====== Data for the task
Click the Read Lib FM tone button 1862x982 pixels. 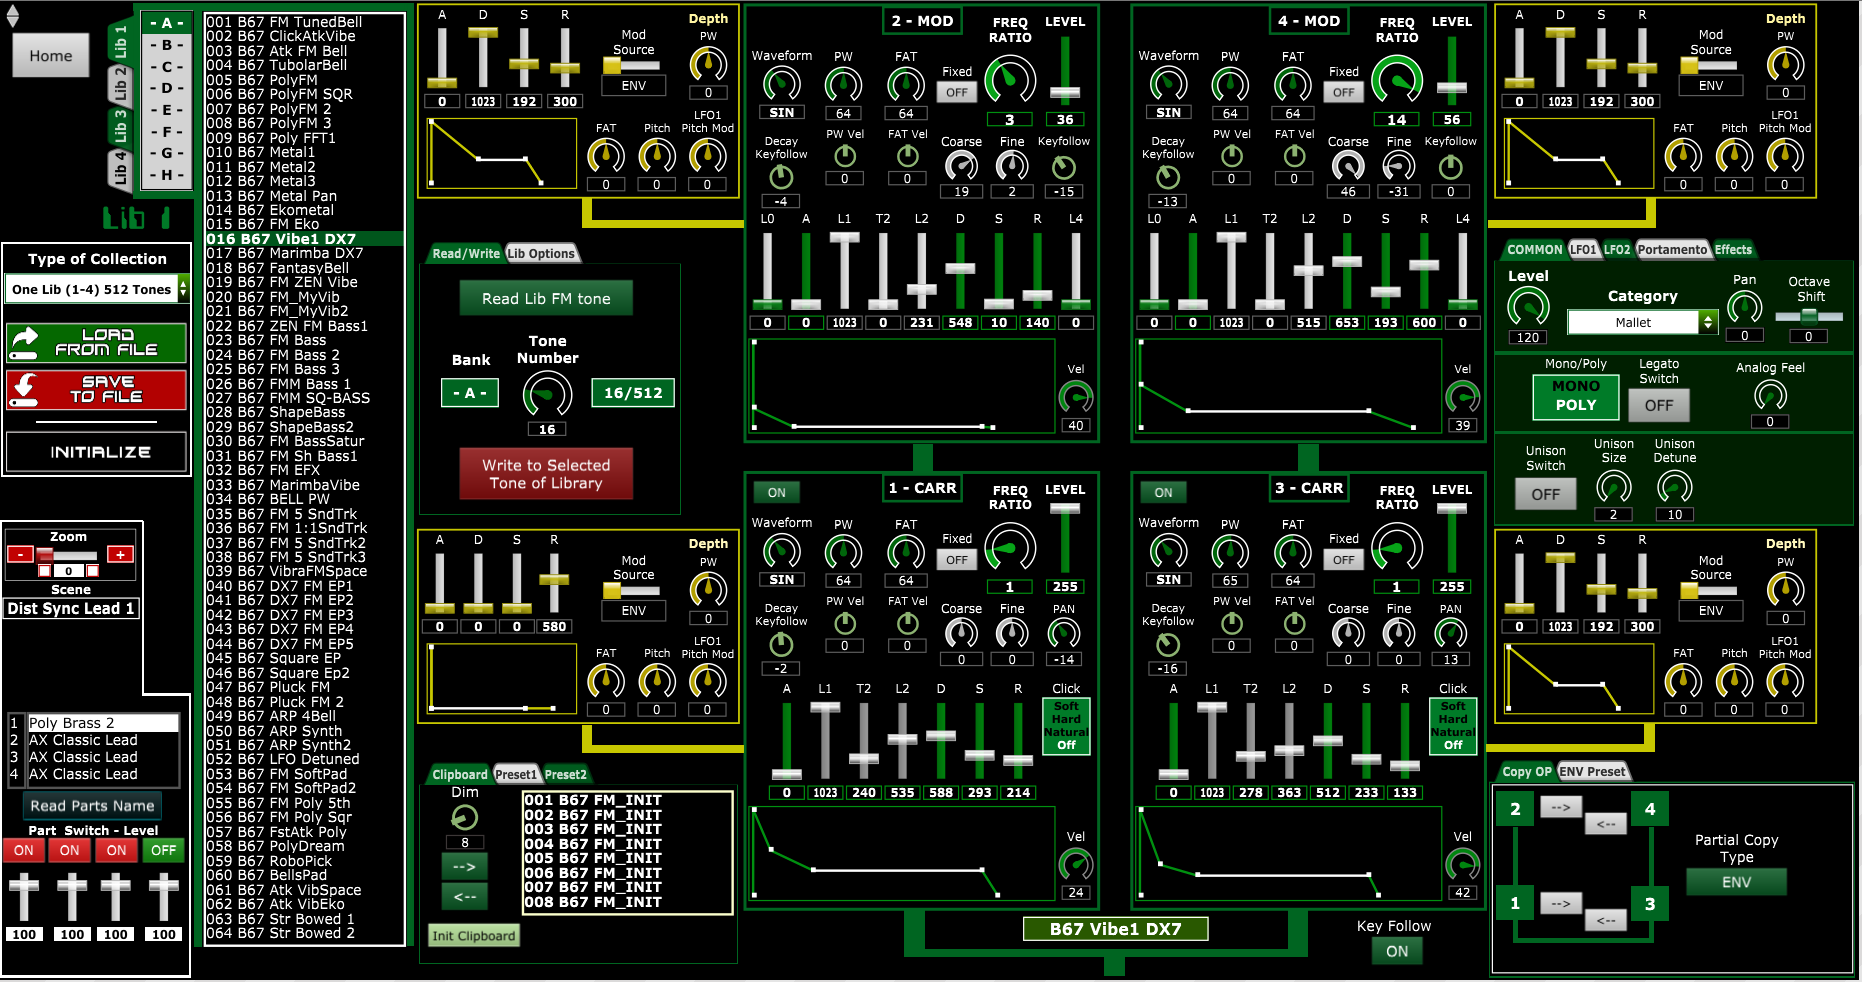[x=546, y=298]

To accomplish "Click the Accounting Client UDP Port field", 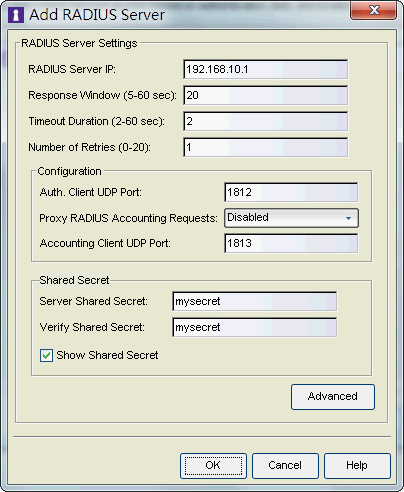I will pos(291,243).
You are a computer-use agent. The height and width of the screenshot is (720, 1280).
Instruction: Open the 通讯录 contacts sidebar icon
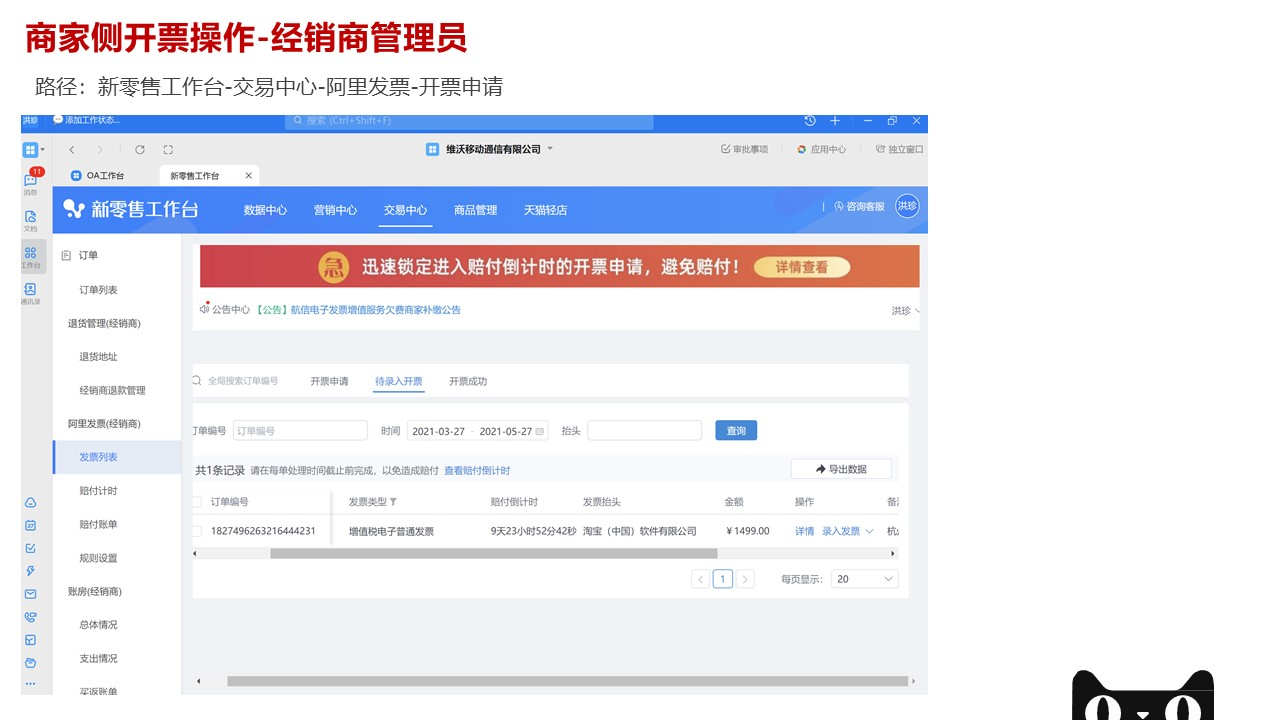31,290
============
Task brief =
Leave out all pictures and retype precisely the lines that run from the line containing "Instruction: Open the" to the last line of the records.

The answer =
Instruction: Open the 通讯录 contacts sidebar icon
31,290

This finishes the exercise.